At that point in the presentation, Kleinberg let a video take over. It was a program segment of the daytime television show “Regis and Kelly,” which told the story of how the Kleinbergs met. A fellow Bergen-Belsen survivor, a woman named Nechama (Nancy) Baum, saw Kleinberg lying on the ground, among corpses. But he was still moving. Not wanting him to share the same fate as so many others (while 14,000 were liberated from Bergen-Belsen, another 14,000 were found in mass graves), she took him in as a member of her group and nursed him as best she could. She hoped that by doing a mitzvah toward a stranger, someone else might do the same for her family members. Her prayers for their survival were always on her mind.

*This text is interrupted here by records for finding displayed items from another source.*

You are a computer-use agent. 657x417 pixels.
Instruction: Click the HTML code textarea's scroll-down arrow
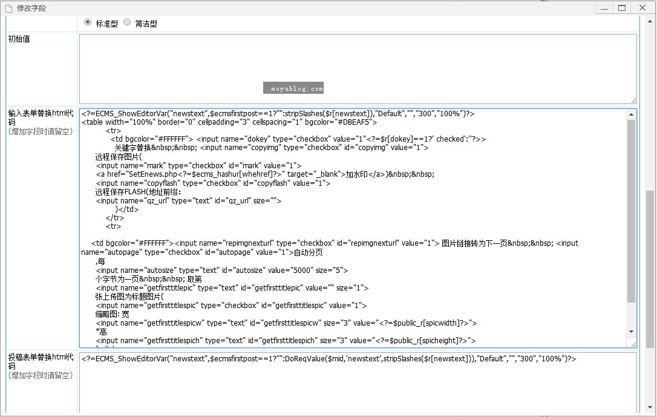tap(632, 332)
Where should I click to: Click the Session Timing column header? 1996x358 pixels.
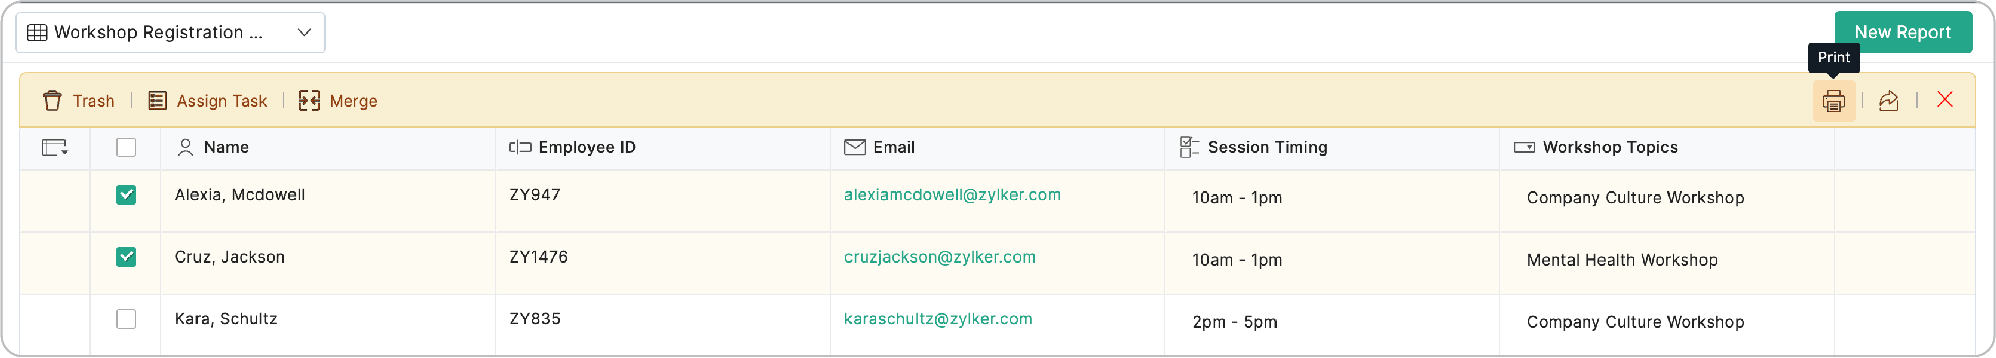[1267, 147]
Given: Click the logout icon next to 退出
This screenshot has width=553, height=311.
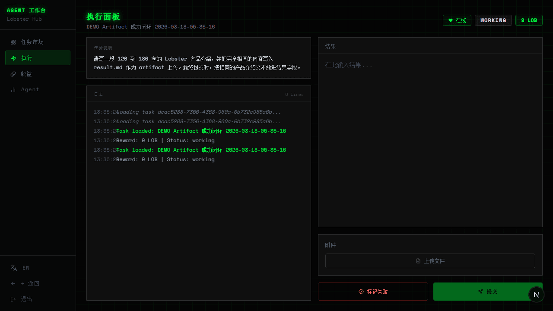Looking at the screenshot, I should (x=13, y=299).
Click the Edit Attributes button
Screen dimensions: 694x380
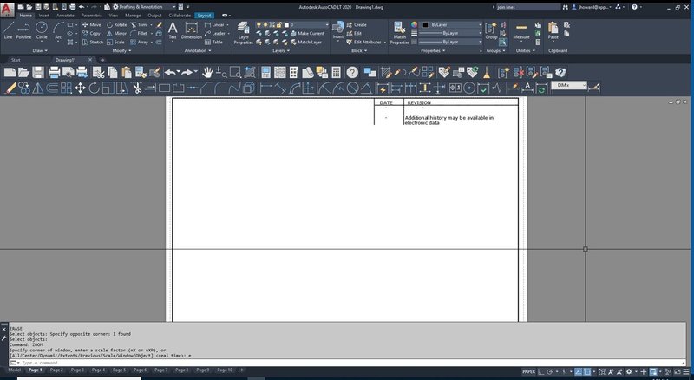coord(370,42)
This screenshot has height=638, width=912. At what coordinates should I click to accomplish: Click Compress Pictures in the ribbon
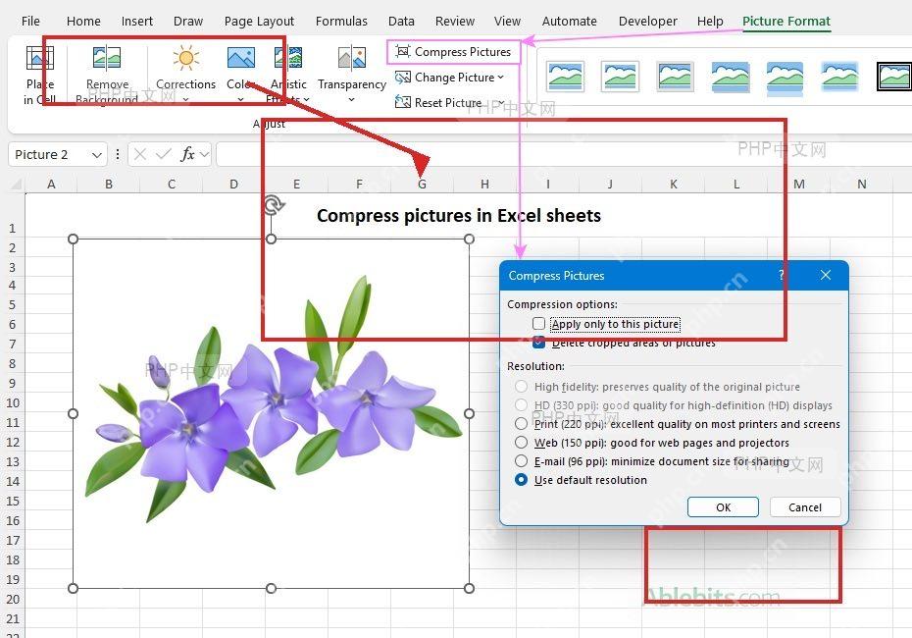click(453, 52)
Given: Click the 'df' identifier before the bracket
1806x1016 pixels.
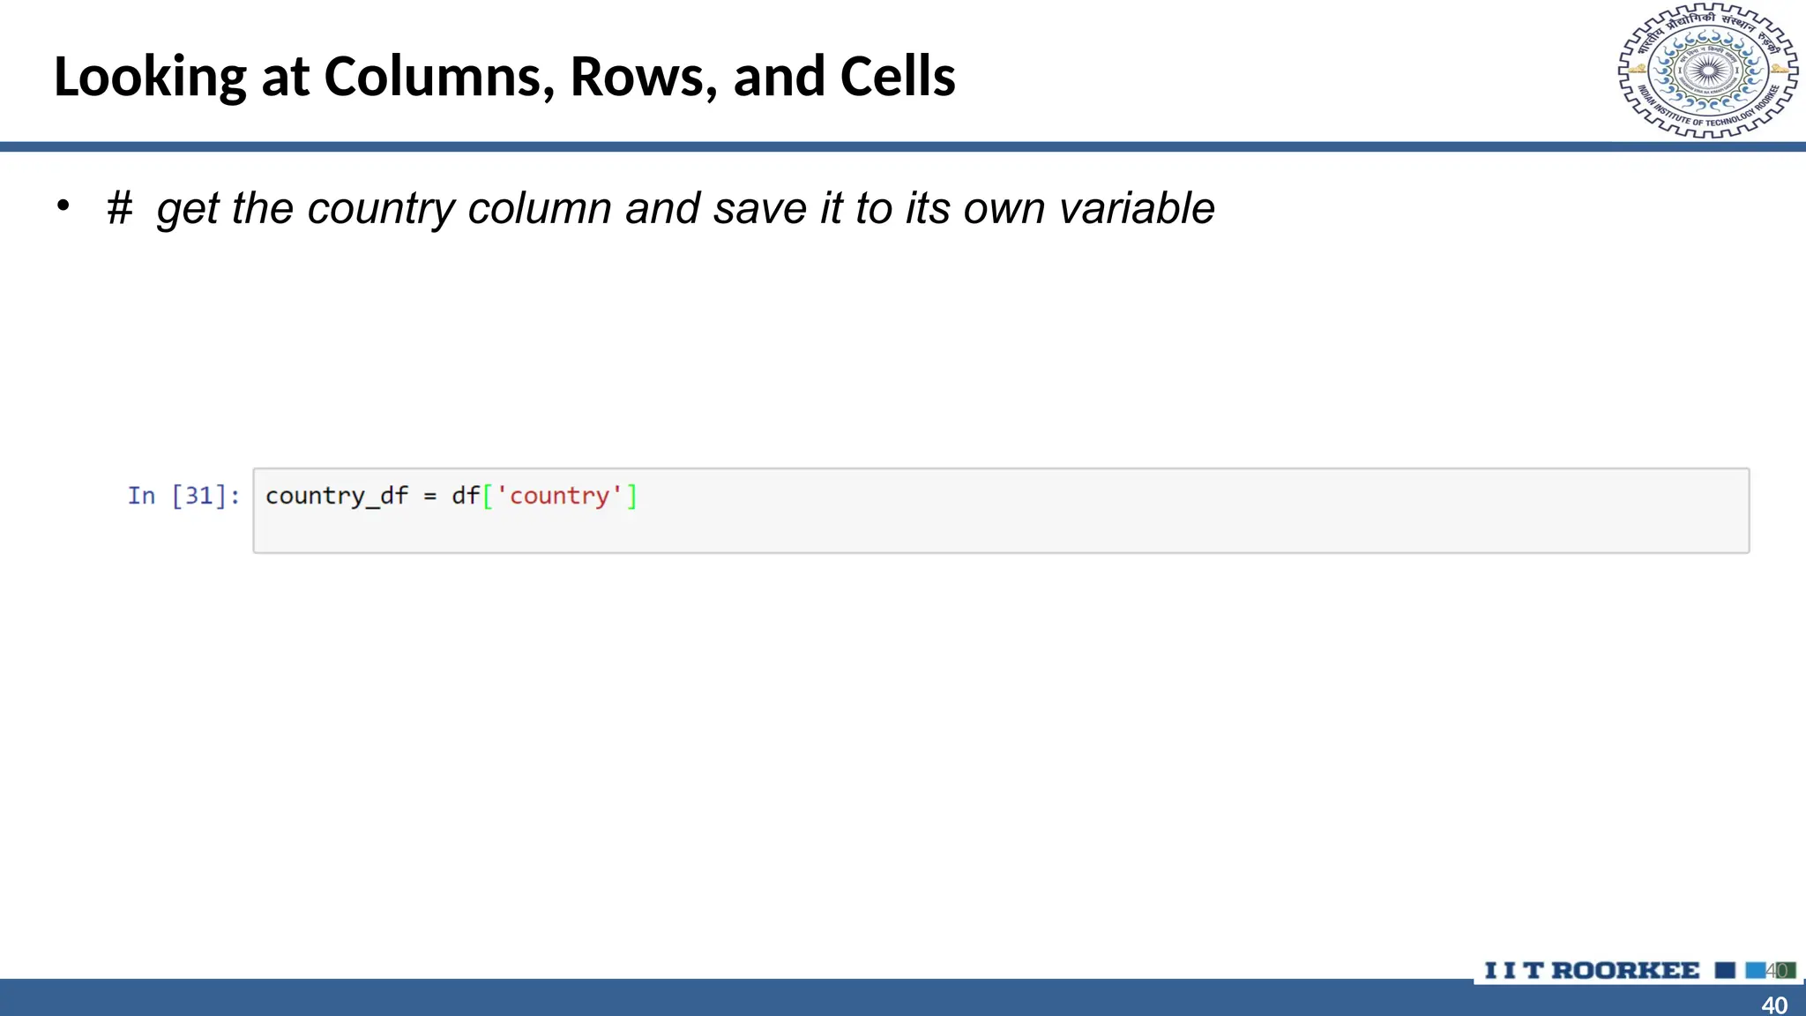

The two were separated when Kleinberg became so sick he felt he would die without a hospital; he forced himself to crawl to the road and get the attention of an army truck when Nancy was out of the building. He was rushed to hospital where he subsequently stayed for six months, and Nancy had no knowledge of what had happened to him.

All of Kleinberg’s family in Europe had perished, but he had siblings in Toronto, so he emigrated there. All of Nancy’s immediate family in Europe also perished, but she had an aunt and several other relatives in America and Israel, so she initially emigrated to Buffalo.

Kleinberg never forgot the kindness of the young girl. When she moved to Toronto several years later, he heard from the survivors community that the girl who saved him had arrived. He was beside himself with the need to thank her. He bought a corsage and went to her house to express his gratitude in person.

The Kleinbergs’ presentation concluded with Nancy sharing that they were married in 1950 and had recently celebrated their 65th wedding anniversary. She said their loving, happy life together has produced four children, 11 grandchildren, and even four great-grandchildren with more on the way. There was not a dry eye in the house as everyone stood and clapped in support of this couple, who had seen so much, and taught so much. They hadn’t only survived; they thrived.

The Teaneck Holocaust Commemoration Committee is co-chaired by Blanche Hampel Silver and Steve Fox, who told the crowd that an agreement to create a permanent Holocaust memorial in Teaneck was in the process of being finalized and asked that the community participate in the design and funding of the project. The Teaneck Holocaust Commemoration is an annual event, sponsored by the Jewish Community Council of Greater Teaneck and chaired by Bruce Prince and Manny Landau. A proclamation in support of Holocaust Remembrance Week was read by Teaneck Councilman Mark Schwartz, which was signed by Mayor Lizette Parker and other members of the Teaneck Town Council, including Schwartz, Jason Castle, Alan Sohn, and Mohammed Hameeduddin, most or all of whom were present. Also present in the audience was New Jersey Sen. Loretta Weinberg and Bergenfield’s mayor, Norman Schmelz.

Schmelz took to his Facebook page to share his impressions of the event. “I was humbled to be able to be there and share in their story but also in the remembrance of others who did not survive,” he said.

A musical portion of the event was presented by Jonathan Rimberg and Stephanie Kurtzman. The program concluded with a candle-lighting ceremony with local survivors, together with their children and grandchildren. The names of Holocaust victims and their local families were also read, in accordance with the program’s annual custom.

The Kleinbergs, as part of their visit to Teaneck, also presented to students, with Nancy presenting the main portion of the family’s narrative, primarily focusing on the need for children to learn to prevent hate and genocide. Some 300 students from Teaneck High School attended that presentation, along with 150 junior high school students. A Syrian Teaneck High School student, a recent arrival in America, was in the audience and had a conversation with his teacher afterward. “I wish the people in Syria would be able to hear a presentation like this,” he said.